In a project that ranges across the curriculum, the children began by creating a family tree using drawings and old photos sent in by parents, and then moved on to recycling - collecting rubbish and sorting it, saving water and caring for plants - and arranged an afternoon for grandparents to visit, giving them tea and biscuits made by the children.

Pupils worked with printmaker Jacqueline Davis, screenprinting and blockprinting on fabric and paper on the project themes, and creating textile collages using the school motto, Respect (standing for concepts such as responsibility; enjoying our work; smile and keep safe).

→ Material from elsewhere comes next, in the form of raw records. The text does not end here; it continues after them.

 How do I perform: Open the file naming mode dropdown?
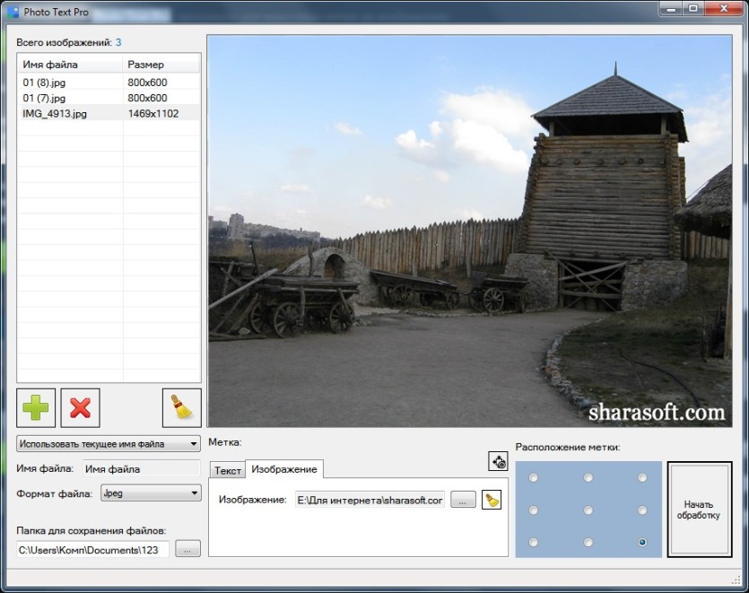(x=109, y=444)
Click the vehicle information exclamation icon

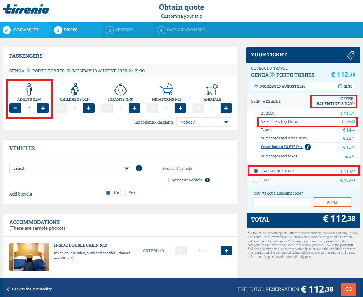click(139, 168)
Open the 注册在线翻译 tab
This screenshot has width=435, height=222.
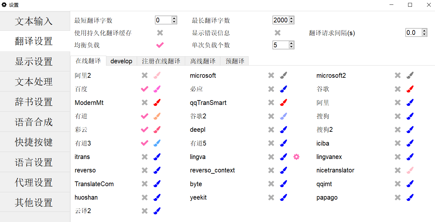[161, 61]
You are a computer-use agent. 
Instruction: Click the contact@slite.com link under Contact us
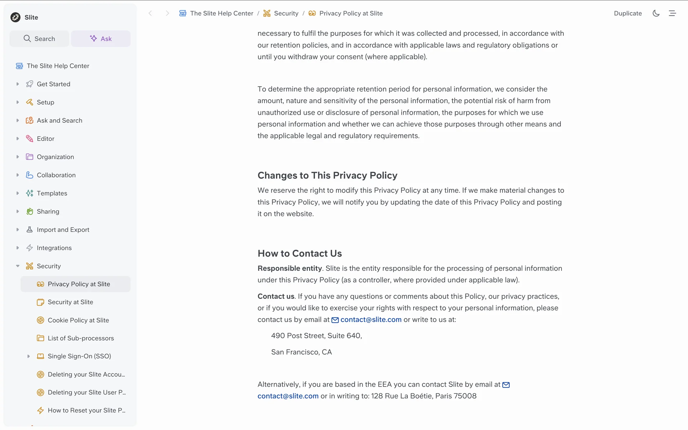click(x=371, y=320)
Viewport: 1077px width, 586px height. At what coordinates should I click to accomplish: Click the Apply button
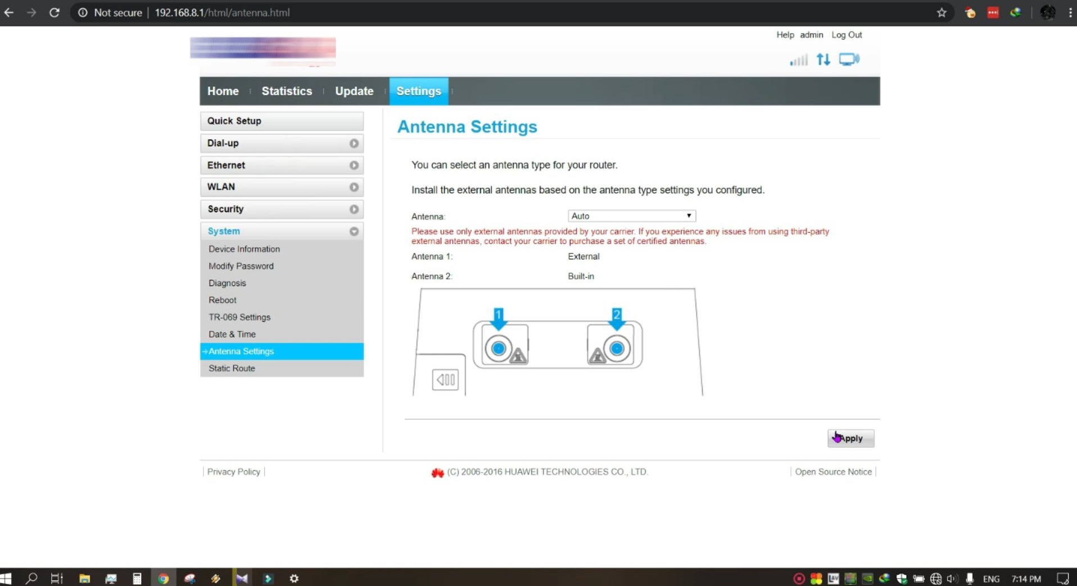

The final piece is a textile collage on the theme of family and recycling.

"It's really stimulated them to think about where they fit into their community and what they can do to help improve their own environment," says teacher Heather Jones. "The large collage has several mirrors on it, so that when pupils look at it they see themselves as part of it, and, by implication, part of their community."

Lesson ideas

Managing a collaboration

* With a long project, outcomes are uncertain and the final work could change radically as the work develops. Go with it!

* The artist may not be a teacher - they will think differently to you.

* Communicate with the artist before the project. Discuss expectations and planning.

* Decide the level of support that will be offered, for example the number of teaching assistants needed for activities out of the classroom.

* Allow the artist to do their job. They will adapt their ideas to incorporate and take note of what children are suggesting.

* Allow time after each visit and workshop for evaluation and discussion of what will happen on the next visit.

* Record the responses of children and adults to the activities as a positive record of the events and to ensure an ongoing evaluation of the project.

* Decide with the artist any key words that you hope will emerge from children's discussion.

* Follow through any important or interesting points with the children between visits. Make it obvious that the artist's contribution is seen as valuable and has impact when they are not there.

* Develop cross-curricular activities to continue the pace of the project between visits.

* Keep other members of staff informed about what you are doing.

* Encourage children's families and friends to become involved.